[PROMPT]:
Summarize the report below on the 2019/20 U.S. ski season in two sentences.

[TEXT SEGMENT]:
★ ★ ★ ★

American ski resorts were on track for their fourth best season in history before coronavirus forced closures, according to data released today by the National Ski Areas Association. Spring traditionally accounts for about 20 percent of total visitation and the shortened season yielded a total of 51.1 million skier days. On the heels of 59.3 million skiers in 2018/19, 2019/20 will go down as the worst season since 2011/12 and second worst since 1991/92.
Despite visitation declining in all six NSAA regions, there is reason for optimism. “To have two years in a row potentially rank in the top five seasons ever shows the strength of the industry,” said NSAA President and CEO Kelly Pawlak, referring to the 2018/19 winter and truncated 2019/20 season. “That being said, it is astounding how quickly this season went from promising to a complete disappointment.” The impact of snowfall, traditionally a major factor in visitation, was difficult to assess this year due to many resorts ending reporting in mid-March.
The Kottke National End of Season Survey also revealed six fewer operational areas in 2019/20 with a total of 470. Each resort was open an average of only 99 days, down from 121 in the 2018/19 season. That means each resort averaged about 108,000 visits. A skier visit is defined as a skiing or snowboarding guest visiting a resort for any part of a day.
The industry group estimates COVID-19 will cost resorts at least $2 billion and as much as $5 billion depending on continued impacts during the 2020/21 season. Within weeks of closing early, many resorts opted to delay capital projects such as new lifts planned for next winter. At least nine major projects were postponed in the month of April. As of today, new lift orders are pacing almost 30 percent below last year.

★ ★ ★ ★

[DATA RECORDS]:
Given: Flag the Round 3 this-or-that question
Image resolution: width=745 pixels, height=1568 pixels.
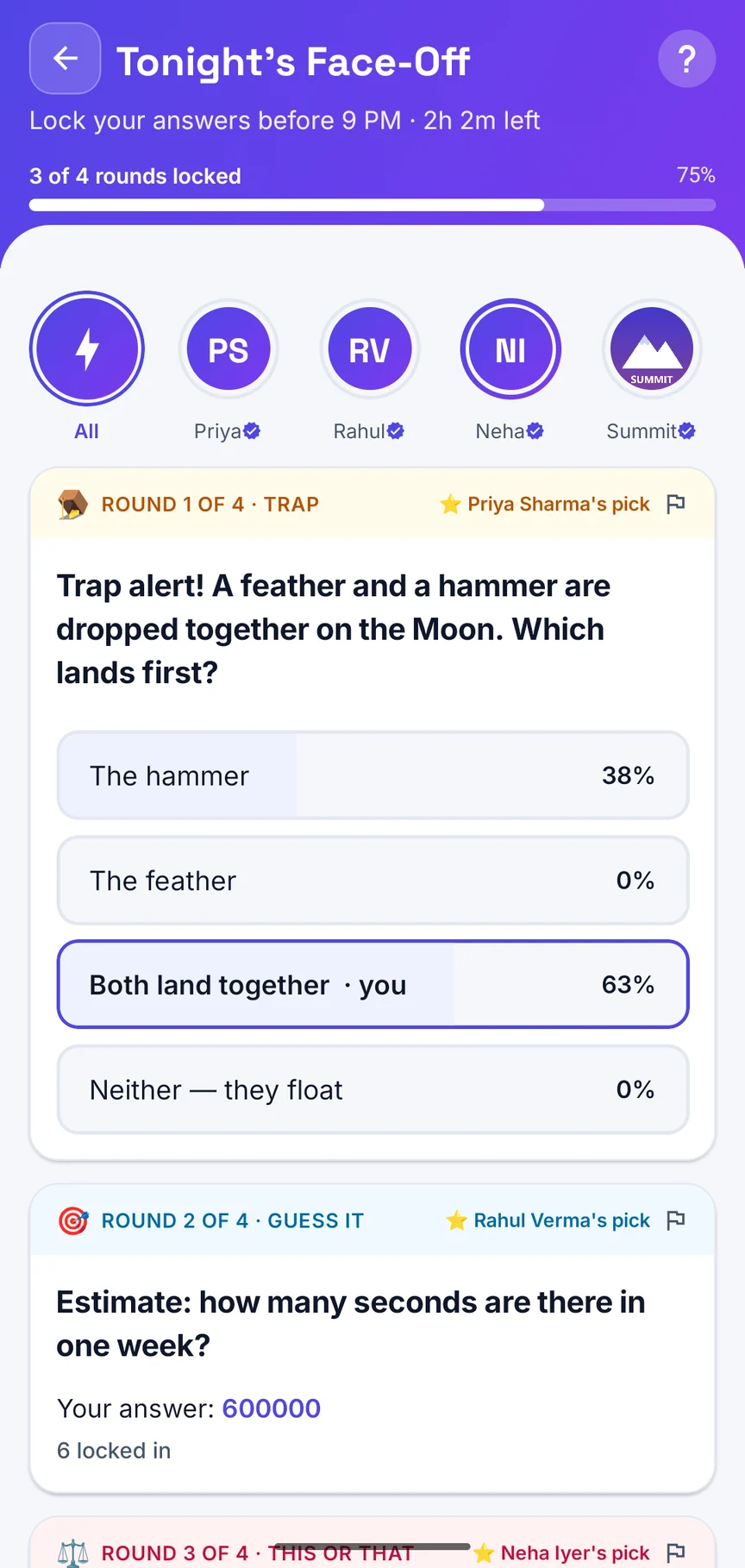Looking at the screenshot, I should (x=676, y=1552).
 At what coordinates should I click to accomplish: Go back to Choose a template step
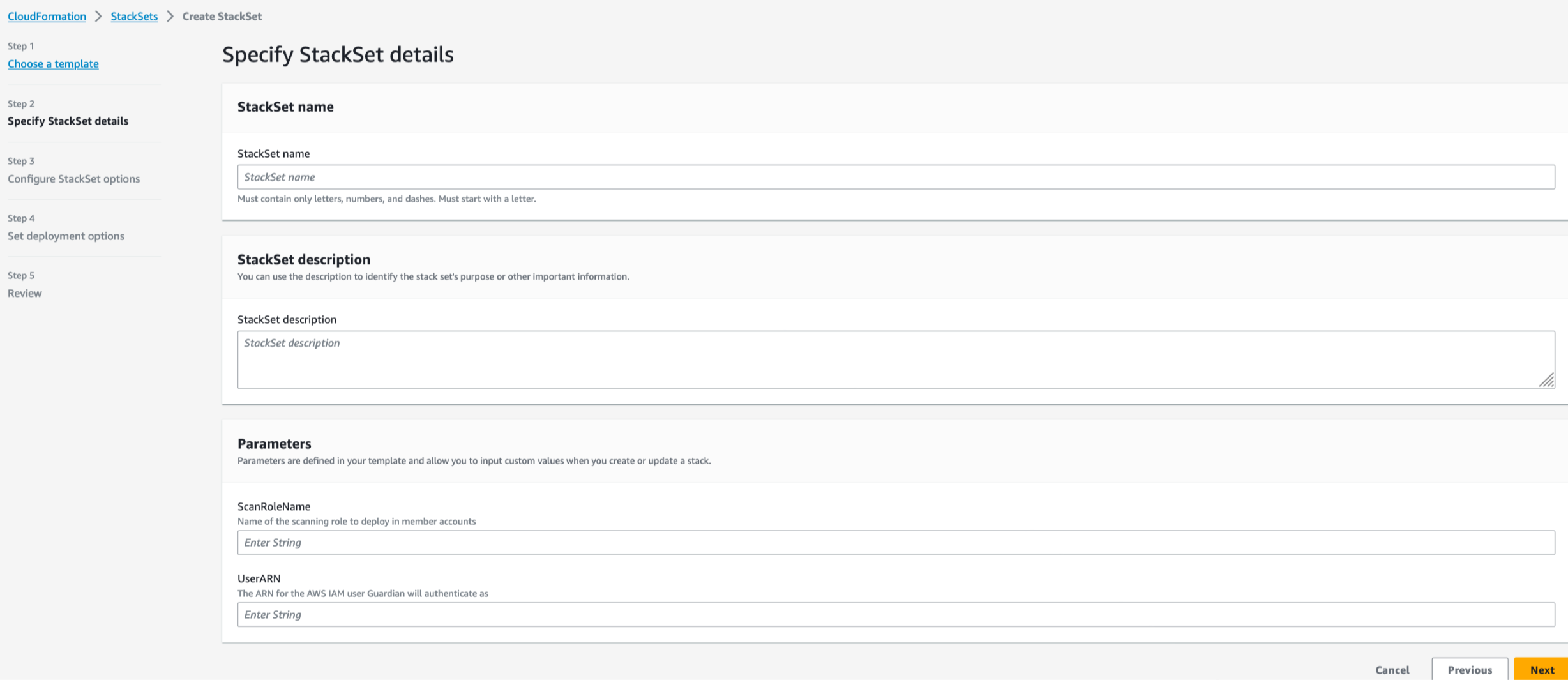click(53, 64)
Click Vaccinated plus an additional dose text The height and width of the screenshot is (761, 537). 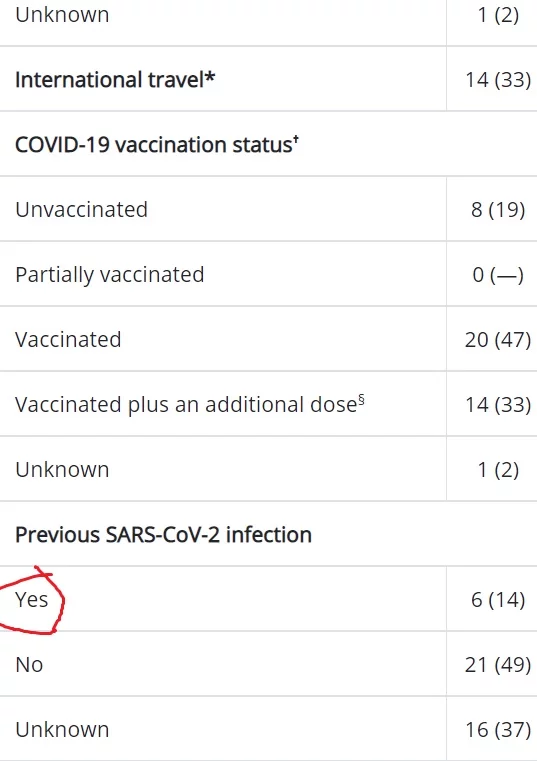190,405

★ ★ ★ ★

[RESPONSE TO THE TASK]:
American ski resorts were on track for their fourth best season in history before coronavirus forced closures, but the shortened 2019/20 season drew 51.1 million skier days, the worst since 2011/12, with resorts open an average of only 99 days. The National Ski Areas Association estimates that COVID-19 will cost resorts at least $2 billion and as much as $5 billion, and many resorts have delayed capital projects such as new lifts.